Anticipation is painful

I'm doing some research at the moment on pain, specifically physical pain. I'm particularly interested in types of pain and how pain can be pleasurable. The International Association for the Study of Pain has provided me with quite a neat starting point in terms of definitions.

This can be boiled down to three key points: whether pain is (as they state) by its very nature always unpleasant; that pain has a psychological and emotional aspect to it and that pain is also anticipatory. The latter is something that I had not previously considered, that the fear of pain is in and of itself, painful. Potential physical damage can hurt us and the anticipation of such is part of the experience of pain. This, of course, links in with the assertion that feeling pain is a two-part experience, occurring both in the mind and the body. We can only appreciate pain because we remember it and have an awareness of it. We feel it all the more when we expect it to happen, the body and mind prime each other for the delivery.

· · ·

WORK TASK 1: Reproduce the passage on pain from "Anticipation is painful" to "terms of definitions.".
WORK TASK 2: List the key points to which the passage on pain says the definitions can be boiled down.

RECORDS PROVIDED:
· · ·

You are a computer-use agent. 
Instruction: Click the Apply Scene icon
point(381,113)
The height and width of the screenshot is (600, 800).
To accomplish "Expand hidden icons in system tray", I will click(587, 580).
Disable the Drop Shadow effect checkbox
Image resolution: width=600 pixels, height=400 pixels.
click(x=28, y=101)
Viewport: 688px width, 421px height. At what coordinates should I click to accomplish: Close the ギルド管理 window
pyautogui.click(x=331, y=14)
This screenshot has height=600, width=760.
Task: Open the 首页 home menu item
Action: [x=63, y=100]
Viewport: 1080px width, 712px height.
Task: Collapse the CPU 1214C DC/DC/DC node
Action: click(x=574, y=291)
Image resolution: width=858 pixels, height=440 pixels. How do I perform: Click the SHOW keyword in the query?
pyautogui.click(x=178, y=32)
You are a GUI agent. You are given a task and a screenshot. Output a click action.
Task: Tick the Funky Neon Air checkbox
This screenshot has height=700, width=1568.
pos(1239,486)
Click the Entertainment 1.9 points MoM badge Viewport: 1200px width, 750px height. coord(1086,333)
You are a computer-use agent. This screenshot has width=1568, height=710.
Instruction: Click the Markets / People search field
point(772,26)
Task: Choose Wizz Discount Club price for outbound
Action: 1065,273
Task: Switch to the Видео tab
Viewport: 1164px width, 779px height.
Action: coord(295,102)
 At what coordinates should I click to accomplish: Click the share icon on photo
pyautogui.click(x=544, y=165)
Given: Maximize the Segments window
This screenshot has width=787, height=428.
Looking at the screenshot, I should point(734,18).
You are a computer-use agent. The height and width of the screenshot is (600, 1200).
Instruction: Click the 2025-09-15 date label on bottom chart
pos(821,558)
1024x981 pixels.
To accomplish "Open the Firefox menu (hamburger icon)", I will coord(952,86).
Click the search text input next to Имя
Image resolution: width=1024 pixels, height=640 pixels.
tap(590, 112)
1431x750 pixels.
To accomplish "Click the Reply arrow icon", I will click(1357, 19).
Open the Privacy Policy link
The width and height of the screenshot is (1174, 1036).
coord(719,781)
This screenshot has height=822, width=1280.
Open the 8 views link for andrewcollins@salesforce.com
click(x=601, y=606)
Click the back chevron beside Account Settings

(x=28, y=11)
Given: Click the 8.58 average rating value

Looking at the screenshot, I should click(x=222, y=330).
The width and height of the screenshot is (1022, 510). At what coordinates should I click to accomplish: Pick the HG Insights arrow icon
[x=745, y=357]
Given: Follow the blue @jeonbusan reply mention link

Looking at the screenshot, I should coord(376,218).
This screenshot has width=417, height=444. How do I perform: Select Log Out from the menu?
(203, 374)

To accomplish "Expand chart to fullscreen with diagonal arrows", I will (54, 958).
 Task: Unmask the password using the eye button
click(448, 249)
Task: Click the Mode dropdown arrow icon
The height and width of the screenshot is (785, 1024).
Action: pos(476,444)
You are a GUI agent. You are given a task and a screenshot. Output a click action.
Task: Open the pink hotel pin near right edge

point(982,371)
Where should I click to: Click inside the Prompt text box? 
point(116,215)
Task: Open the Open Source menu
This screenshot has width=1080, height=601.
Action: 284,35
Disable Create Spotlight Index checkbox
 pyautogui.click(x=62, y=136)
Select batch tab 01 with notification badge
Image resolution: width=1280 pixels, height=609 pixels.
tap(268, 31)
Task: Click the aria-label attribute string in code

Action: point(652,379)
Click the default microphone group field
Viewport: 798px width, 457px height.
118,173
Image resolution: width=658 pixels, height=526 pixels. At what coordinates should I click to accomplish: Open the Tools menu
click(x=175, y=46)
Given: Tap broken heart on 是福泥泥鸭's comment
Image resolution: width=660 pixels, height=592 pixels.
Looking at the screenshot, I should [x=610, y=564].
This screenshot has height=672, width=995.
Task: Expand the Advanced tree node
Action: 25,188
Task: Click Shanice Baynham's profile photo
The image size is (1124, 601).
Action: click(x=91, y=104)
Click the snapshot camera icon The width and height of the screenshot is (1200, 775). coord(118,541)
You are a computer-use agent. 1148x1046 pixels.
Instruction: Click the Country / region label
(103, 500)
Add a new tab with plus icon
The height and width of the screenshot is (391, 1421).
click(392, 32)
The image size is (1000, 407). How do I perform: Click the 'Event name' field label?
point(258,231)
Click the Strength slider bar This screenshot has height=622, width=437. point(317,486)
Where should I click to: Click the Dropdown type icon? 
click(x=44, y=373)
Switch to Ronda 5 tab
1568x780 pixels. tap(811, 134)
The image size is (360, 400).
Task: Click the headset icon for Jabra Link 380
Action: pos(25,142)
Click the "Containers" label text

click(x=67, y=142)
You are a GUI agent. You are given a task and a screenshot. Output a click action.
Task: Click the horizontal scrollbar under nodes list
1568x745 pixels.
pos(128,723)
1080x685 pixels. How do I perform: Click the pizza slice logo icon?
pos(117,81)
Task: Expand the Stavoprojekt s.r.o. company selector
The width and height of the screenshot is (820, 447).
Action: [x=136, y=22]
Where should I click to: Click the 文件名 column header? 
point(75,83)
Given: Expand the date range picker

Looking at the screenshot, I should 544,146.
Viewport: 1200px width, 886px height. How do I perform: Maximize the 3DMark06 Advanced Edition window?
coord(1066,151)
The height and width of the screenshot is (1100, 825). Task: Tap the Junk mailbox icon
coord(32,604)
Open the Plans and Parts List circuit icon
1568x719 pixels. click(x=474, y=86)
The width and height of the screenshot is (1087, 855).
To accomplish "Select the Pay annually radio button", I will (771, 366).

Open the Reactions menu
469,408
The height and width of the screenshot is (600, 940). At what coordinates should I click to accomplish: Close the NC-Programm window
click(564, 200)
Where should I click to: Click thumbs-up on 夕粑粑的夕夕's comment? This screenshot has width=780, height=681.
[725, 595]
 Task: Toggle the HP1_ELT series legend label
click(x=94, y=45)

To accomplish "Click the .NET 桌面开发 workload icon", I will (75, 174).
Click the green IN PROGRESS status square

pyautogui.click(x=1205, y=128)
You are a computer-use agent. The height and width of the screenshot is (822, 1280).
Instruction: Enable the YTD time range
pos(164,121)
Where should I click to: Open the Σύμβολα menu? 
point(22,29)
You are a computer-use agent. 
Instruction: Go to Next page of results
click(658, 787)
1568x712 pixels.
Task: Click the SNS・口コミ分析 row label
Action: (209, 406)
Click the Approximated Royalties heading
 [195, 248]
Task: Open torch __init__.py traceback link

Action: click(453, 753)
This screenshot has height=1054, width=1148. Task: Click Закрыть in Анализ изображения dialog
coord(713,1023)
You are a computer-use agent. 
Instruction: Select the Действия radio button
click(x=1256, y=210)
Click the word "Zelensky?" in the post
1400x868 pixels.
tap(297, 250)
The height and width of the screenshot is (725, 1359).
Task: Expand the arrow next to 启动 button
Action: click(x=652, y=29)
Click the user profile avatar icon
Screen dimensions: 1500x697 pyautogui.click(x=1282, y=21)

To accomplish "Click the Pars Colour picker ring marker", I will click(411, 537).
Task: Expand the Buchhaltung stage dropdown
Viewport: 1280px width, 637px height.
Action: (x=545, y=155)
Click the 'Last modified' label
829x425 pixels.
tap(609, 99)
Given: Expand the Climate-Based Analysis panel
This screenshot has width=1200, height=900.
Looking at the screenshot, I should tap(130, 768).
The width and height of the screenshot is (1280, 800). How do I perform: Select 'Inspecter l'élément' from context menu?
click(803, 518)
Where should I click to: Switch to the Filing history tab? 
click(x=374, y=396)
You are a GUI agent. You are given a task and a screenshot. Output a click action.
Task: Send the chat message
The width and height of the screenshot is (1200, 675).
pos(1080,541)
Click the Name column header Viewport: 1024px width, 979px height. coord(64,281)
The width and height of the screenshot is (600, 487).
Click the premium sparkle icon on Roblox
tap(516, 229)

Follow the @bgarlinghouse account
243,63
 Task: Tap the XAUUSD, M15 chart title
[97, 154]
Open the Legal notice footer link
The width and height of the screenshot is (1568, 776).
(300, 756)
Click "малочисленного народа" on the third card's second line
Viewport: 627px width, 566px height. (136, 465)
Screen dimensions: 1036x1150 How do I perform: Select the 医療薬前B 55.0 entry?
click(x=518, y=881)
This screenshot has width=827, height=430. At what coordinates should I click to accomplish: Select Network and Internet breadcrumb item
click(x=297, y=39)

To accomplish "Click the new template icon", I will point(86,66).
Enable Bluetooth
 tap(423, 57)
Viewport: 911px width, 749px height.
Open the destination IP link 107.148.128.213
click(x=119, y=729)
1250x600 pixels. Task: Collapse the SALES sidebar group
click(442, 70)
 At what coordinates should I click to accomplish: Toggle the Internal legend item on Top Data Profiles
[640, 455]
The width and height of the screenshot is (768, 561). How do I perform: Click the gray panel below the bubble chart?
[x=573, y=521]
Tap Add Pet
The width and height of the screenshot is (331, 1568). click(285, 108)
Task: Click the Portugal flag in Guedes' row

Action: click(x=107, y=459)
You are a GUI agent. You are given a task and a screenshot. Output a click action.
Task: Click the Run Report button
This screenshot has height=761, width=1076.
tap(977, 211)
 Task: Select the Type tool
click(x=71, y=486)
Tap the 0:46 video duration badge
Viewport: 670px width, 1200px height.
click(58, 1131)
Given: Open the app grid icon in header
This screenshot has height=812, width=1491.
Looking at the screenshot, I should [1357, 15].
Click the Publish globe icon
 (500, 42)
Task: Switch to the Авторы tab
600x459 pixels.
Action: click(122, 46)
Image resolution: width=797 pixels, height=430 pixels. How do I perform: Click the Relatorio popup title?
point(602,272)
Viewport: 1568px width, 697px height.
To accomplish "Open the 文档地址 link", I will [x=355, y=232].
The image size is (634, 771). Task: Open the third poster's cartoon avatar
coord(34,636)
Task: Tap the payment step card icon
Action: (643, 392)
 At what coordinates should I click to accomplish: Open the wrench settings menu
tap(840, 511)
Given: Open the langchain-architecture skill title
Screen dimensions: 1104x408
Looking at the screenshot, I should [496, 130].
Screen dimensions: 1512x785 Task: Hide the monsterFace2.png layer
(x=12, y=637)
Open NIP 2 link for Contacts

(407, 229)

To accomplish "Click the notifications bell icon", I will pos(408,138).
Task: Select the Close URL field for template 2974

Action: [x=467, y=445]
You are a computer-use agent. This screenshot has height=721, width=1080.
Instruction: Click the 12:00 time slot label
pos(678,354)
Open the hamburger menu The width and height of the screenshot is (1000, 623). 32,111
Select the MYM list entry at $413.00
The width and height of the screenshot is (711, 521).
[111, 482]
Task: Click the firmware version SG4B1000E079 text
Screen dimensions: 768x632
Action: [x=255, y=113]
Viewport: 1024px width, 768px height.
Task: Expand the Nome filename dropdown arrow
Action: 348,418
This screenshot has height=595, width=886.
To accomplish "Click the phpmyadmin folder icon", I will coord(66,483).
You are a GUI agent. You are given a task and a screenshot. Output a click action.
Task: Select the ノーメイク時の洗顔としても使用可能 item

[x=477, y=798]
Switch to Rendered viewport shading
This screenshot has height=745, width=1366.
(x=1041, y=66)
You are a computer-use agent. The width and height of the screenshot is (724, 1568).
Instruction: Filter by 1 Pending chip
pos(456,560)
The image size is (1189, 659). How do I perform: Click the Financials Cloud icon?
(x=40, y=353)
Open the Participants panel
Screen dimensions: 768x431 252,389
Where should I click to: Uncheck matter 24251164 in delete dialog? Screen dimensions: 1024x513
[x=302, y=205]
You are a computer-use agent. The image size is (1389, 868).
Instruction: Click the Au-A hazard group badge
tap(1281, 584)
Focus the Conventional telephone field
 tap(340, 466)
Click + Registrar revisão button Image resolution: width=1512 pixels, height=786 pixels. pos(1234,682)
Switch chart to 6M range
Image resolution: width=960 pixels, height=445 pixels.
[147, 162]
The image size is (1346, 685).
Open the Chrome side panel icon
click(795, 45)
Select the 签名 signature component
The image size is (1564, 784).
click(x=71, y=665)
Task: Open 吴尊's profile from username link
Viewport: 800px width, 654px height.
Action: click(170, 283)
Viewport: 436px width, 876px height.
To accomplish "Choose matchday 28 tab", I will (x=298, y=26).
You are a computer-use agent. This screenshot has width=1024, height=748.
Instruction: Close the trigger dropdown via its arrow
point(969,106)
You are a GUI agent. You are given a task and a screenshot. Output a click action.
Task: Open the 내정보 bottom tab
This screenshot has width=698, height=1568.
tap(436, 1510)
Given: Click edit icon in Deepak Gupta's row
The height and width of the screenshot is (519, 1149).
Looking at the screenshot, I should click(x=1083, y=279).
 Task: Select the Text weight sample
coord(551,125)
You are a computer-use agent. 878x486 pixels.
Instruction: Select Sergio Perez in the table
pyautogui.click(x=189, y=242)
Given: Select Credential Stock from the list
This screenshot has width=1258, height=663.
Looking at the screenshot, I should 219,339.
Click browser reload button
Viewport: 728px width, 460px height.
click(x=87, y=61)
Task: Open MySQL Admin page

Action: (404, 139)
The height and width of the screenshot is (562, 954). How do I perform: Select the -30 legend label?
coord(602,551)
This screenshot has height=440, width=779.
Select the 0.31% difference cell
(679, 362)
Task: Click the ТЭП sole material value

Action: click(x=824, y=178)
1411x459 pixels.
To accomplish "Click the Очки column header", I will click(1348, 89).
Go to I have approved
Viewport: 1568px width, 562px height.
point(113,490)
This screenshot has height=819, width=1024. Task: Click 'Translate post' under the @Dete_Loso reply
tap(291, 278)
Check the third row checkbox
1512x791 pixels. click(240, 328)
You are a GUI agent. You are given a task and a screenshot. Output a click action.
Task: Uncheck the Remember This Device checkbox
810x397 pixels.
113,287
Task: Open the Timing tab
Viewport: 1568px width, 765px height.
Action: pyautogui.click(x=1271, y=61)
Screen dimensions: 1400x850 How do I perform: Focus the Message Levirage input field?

· · ·

SOLUTION 1:
Anticipation is painful

I'm doing some research at the moment on pain, specifically physical pain. I'm particularly interested in types of pain and how pain can be pleasurable. The International Association for the Study of Pain has provided me with quite a neat starting point in terms of definitions.

SOLUTION 2:
- Whether pain is by its very nature always unpleasant
- That pain has a psychological and emotional aspect to it
- That pain is also anticipatory